Ahead of Paytm’s initial public offering (IPO) rollout, several of its top employees are converting their employee stock ownership plan (ESOP) grants into the company’s shares. These shares are worth an estimated Rs 600 crore, according to media reports.
To facilitate this exercise, One97 Communications Ltd, the parent company of fintech major Paytm, is in talks with five banks to enable loans of around Rs 100 crore for the employees converting Esop grants into the company’s shares. The name of the lenders and the exact credit size hasn’t been revealed yet.

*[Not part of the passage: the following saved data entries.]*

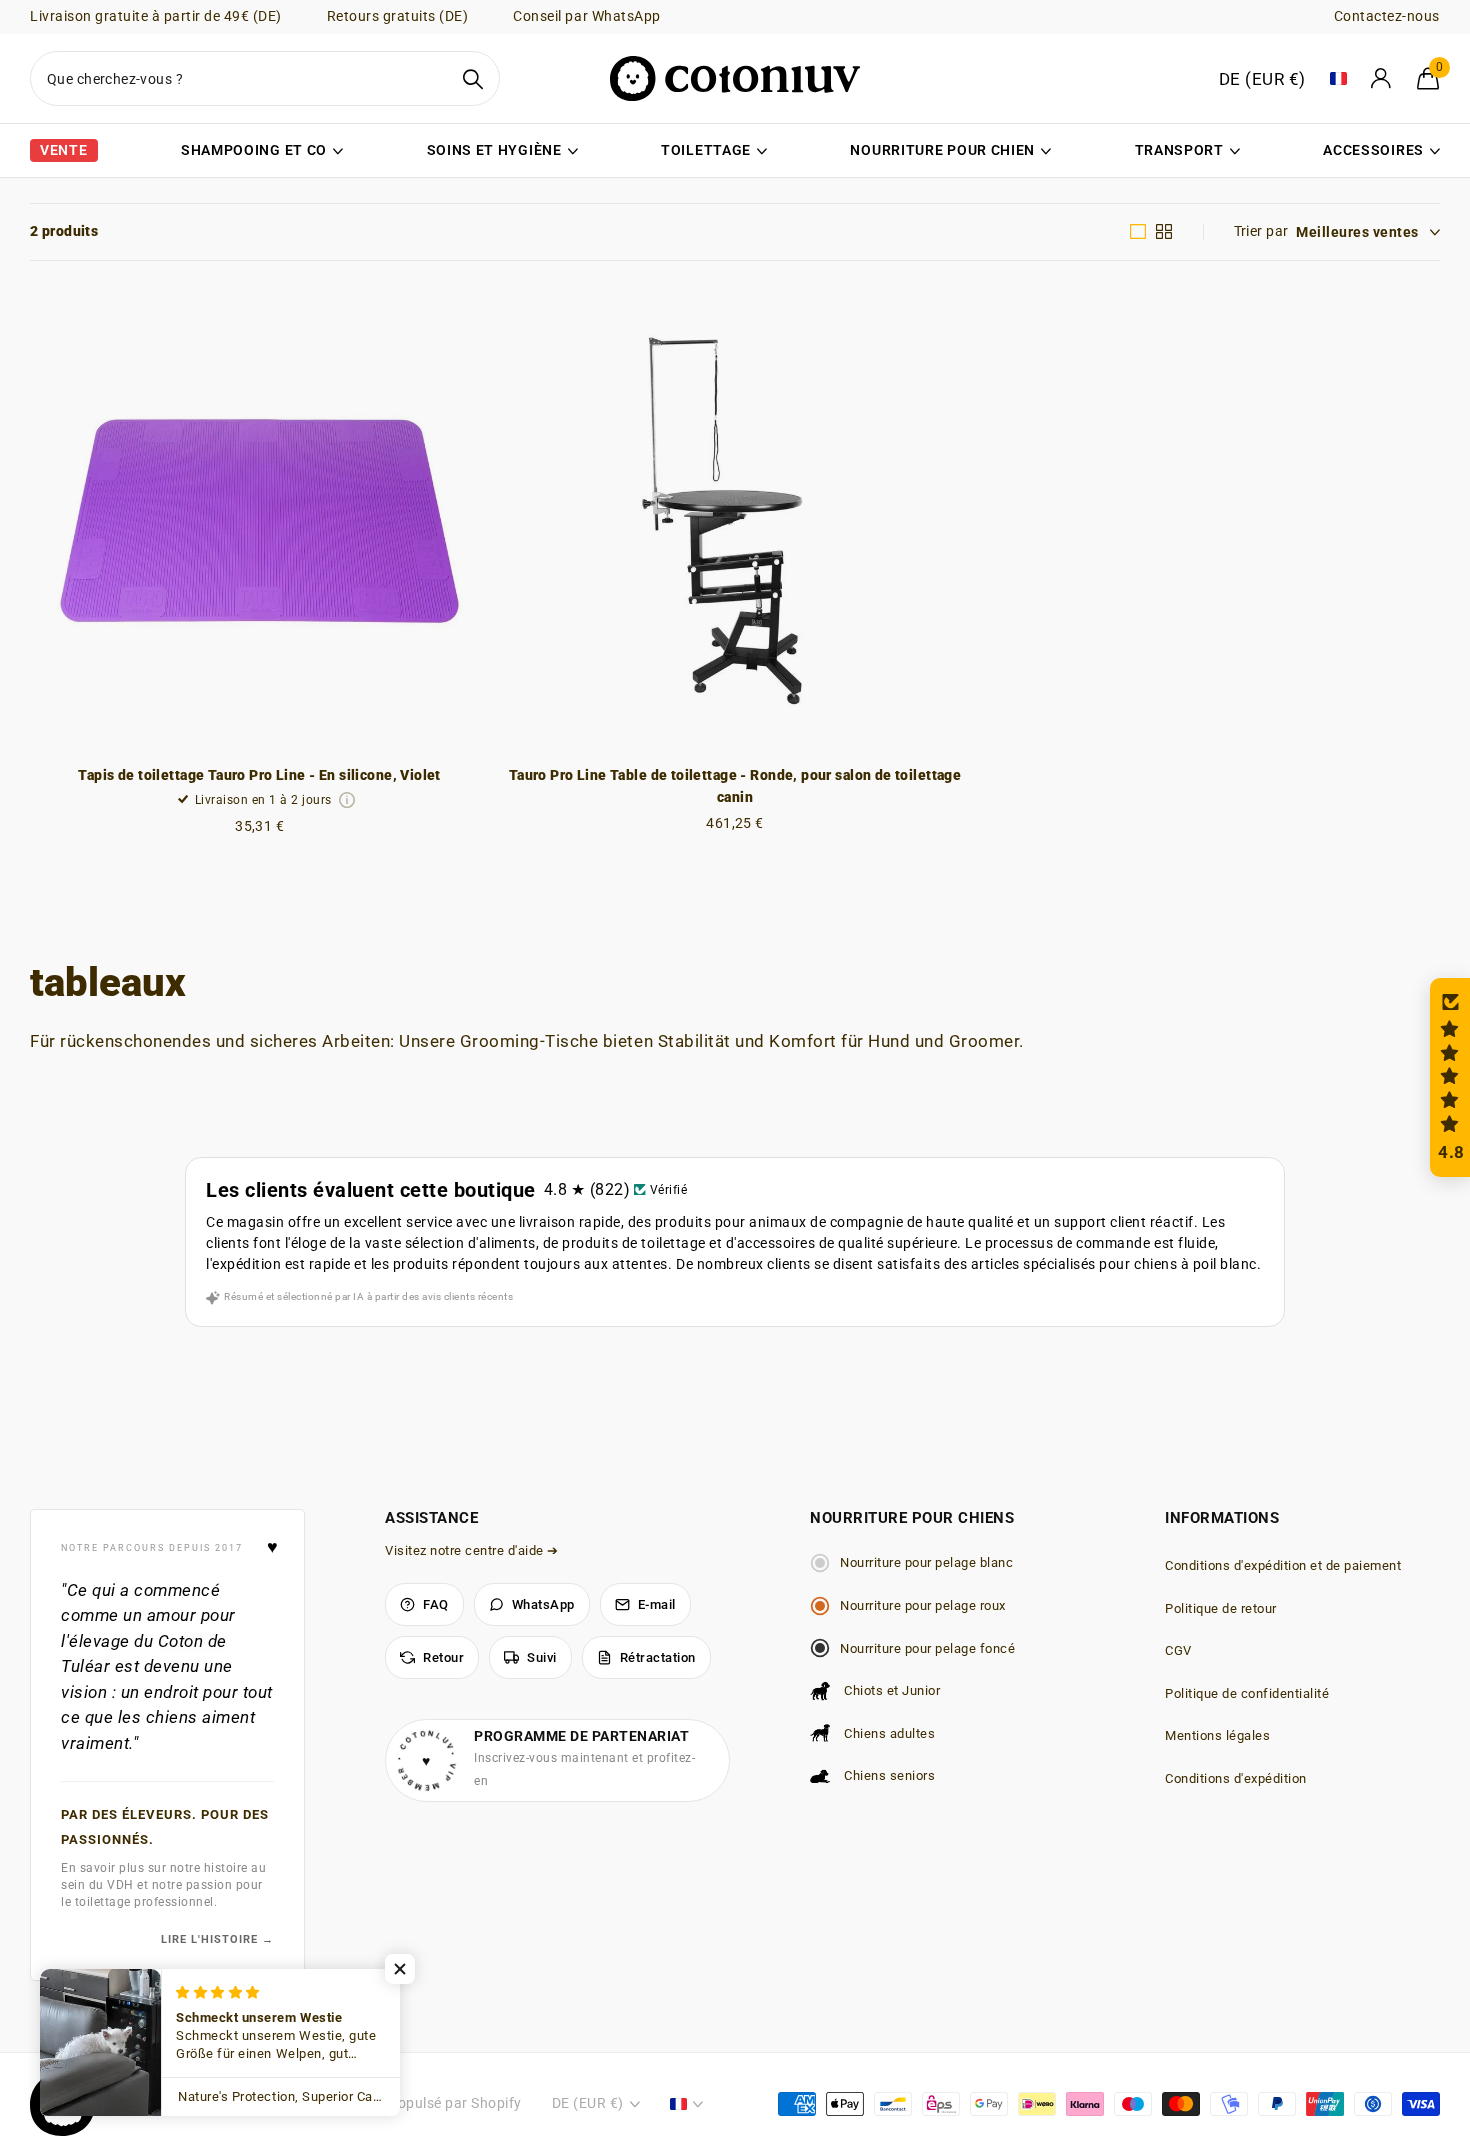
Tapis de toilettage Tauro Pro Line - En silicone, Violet (259, 775)
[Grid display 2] (1164, 232)
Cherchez (472, 78)
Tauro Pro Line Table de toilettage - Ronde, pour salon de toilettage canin (735, 786)
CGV (1178, 1650)
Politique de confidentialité (1247, 1693)
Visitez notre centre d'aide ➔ (472, 1550)
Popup (347, 800)
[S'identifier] (1382, 78)
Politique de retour (1221, 1608)
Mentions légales (1217, 1735)
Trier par (1261, 231)
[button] (1450, 1077)
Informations (1222, 1518)
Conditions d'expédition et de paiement (1283, 1565)
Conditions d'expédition (1236, 1778)
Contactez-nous (1387, 16)
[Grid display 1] (1138, 232)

The move comes after the Vijay Shekhar Sharma-led company was received requests for conversion from its employees. Besides, such financing will reduce the tax burden on employees during the conversion.
According to the law, an employee is taxed for conversion of Esop grants into the company’s shares. This tax is calculated based on the difference between current share prices versus those at the time of Esop. Additionally, capital gains tax is also levied on employees if they choose to sell their shares.
Paytm is selling its shares at Rs 18,000 and issuing Esop for 12 years, according to an Economic Times report. Significantly, about 80 percent of Esop conversion will be led by senior Paytm employees, the report added.
So far, Paytm officials haven’t disclosed their expected IPO valuation but market experts speculate the amount could be as high as $25 billion. Earlier In July, SoftBank and Alibaba-backed Paytm had sought Sebi’s nod to raise Rs 16,600 crore ($2.2 billion) through its IPO.
Paytm was last valued at Rs 12 lakh crore. In FY (2020-21), Paytm’s revenue shrank 11 percent to Rs 3,187 crore. However, the Noida-based company managed to cut losses by 42 percent to Rs 1,701 crore.